Al poco comenzaron a andar hacia la calle Mayor pasando por San Felipe, otro de esos rincones que parecen pensados para que el hombre encuentre su dimensión en esta bendita ciudad. Al enfilar Mayor, las pequeñas alcalaínas corrieron entre las columnas cruzando de acera en acera. A mí me recordaban a ese levante juguetón que lleva su soplo de vida por todos los rincones de mí “tacita”. Mientras tanto nuestro alcalaíno las contemplaba mientras ellas pintaban requiebros de alegría alrededor de las recias columnas.
Siguiendo su camino llegaron a Libreros y las nenas, cogiéndole de las manos, le pidieron entrar a Santa María. Querían ver a la Señora ya que la curiosidad les invadía. Estuvieron rezando, al despedirse de Ella supo que la próxima vez que la mirase no sería Soledad lo que viese en su rostro. Sabía perfectamente que sería dolor.
El dolor de una Madre por la muerte de su Hijo. El dolor que sigue sintiendo Ella cuando pecamos contra Él y nuestros hermanos.
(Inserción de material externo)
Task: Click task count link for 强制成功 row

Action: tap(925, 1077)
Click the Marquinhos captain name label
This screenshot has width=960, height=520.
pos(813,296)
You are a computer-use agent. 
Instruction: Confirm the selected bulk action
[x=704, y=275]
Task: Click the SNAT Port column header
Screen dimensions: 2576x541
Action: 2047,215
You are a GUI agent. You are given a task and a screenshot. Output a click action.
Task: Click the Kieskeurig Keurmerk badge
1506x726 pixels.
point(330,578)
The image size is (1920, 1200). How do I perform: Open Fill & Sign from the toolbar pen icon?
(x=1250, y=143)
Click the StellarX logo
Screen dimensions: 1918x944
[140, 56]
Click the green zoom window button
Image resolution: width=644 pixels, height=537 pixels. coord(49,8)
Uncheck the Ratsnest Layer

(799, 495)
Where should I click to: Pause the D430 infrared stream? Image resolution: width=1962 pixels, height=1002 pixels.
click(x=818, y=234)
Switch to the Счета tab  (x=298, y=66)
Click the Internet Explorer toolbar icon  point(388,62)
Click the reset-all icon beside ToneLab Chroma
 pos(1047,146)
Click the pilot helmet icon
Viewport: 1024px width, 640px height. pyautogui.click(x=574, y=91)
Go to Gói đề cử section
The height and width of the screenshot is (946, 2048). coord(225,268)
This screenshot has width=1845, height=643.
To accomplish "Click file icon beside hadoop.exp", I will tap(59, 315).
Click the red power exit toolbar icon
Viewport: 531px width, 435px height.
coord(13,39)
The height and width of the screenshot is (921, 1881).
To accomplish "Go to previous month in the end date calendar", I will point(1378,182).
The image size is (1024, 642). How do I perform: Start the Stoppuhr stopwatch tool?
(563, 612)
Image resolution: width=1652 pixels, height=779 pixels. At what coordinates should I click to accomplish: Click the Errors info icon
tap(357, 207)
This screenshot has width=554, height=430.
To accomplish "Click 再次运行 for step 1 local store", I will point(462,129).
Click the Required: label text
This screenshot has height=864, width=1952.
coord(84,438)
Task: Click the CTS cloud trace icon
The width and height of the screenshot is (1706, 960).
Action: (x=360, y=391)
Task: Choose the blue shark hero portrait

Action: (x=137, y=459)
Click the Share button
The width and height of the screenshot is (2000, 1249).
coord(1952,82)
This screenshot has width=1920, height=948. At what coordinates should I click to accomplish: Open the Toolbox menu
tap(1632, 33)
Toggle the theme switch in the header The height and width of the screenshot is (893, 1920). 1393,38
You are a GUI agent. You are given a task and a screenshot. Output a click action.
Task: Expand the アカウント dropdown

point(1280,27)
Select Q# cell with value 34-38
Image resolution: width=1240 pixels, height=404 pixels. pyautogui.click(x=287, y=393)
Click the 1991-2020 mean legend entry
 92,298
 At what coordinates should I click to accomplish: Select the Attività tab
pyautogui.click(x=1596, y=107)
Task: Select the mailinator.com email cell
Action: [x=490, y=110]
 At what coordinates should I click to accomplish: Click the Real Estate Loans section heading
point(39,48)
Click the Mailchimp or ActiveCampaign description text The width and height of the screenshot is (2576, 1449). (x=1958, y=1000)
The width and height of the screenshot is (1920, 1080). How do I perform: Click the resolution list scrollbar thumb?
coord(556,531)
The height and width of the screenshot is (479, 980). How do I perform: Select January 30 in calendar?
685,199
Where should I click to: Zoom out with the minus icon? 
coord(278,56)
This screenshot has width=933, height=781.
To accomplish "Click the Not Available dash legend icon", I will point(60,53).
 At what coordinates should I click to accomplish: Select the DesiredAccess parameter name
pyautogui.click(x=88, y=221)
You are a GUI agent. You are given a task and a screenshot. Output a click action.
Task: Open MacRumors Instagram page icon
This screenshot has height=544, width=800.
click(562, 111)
Esa cara de dolor la verá justo antes de comenzar su Estación de Penitencia. Habrá un pequeño instante en el que mí amigo se quedará en soledad. Será cuando sus hermanos de luz estén ocupando la calle, y sus hermanos anderos miren a Nuestro Señor muerto. Nuestro alcalaíno mirará su cara, pedirá perdón por todo lo que pecó. Pecados que dejan huella en el Corazón de Dolores. Los mismos que se reflejan en cada muesca de la campana que tocará esa noche. El sabe que cada golpe de campana supondrá un latigazo en los penitentes hombros de sus hermanos. Su mano, que tantas veces ha estrechado con ellos, se convertirá en la mano del centurión que al golpear la campana fustiga la espaldas de estos nazarenos, que recorren las calles de Alcalá. Esa será su penitencia, el saberse un nuevo Longinos. Que en esta ocasión en vez de lanza utiliza un martillo.
Le animo a usted a que estos días se deje llevar por sus buenos sentimientos y mire todo lo que ocurre a su alrededor con los ojos del corazón. Déjese amar por Dios. Y recuerde que aquí en Alcalá la luna estos días también tiene embrujo.
Hasta pronto. Que será cuando quiera Dios.
Dedicado a todos los que quieren Alcalá y me han enseñado a amar su Semana Santa.